It's the Little Things that Count

Whether it’s a couple million for their district or $25 million for their husbands (hey, she’s not the Speaker for nothing!), Democrats are still up to their old earmark ways, despite a bold pledge in the 2006 election to end “runaway spending.” Now, I know politicians’ promises last about as long as a New Year’s resolution, but c’mon, this is the singular issue that upsets Joe Six-Pack more than any other, in my opinion. And now I read this morning that Rep. David Obey — the KING of all Kings of spending — is sending around some lame, two-question survey to his fellow Democrats in what is nothing more than internal cover for his party to blow the lock of the Treasury.

For those following along at home, the Wisconsin Democrat is peddling a questionnaire to his colleagues, essentially asking them, “If it’s responsible, would you like to jack the taxes of every American to pay for your porky pig ways?” Okay, maybe he didn’t quite use those words, but you get the point.

Speaker Nancy Pelosi (D-Calif.) presumably signaled her support for such shenanigans, even telling the press corps Monday that she “didn’t want to talk about it.” Huh? If the party claims to insist on a change to pork-barreling, shouldn’t they at least behave like they’re interested?

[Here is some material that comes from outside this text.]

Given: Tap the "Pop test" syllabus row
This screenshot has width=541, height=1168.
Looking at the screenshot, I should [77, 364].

If Obey’s fellow Democrats return the questionnaire saying, “Yes, I will make this tough decision and agree to more spending,” then you can expect they’ll trot out the tired line to their constituents that, “It’s only $x million for my district, and besides, they NEED that money,” or how about “Heck, that’s less than three days of Pentagon spending in Iraq!!!”

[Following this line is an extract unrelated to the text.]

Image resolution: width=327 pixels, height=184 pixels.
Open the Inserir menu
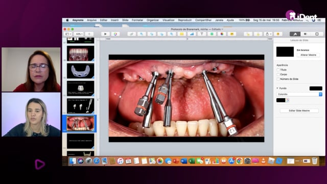(x=114, y=20)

Folks, if we’re ever going to get a grip on the nearly $10 trillion of debt our children and grandchildren will have to cut checks for, we have got to start saying enough is enough, and start drawing the line somewhere. A million dollars in more pork may be a rounding error to some accountant in Washington, but it’s the little things that count, and boy, they sure do add up after 10 trillion “rounding errors.”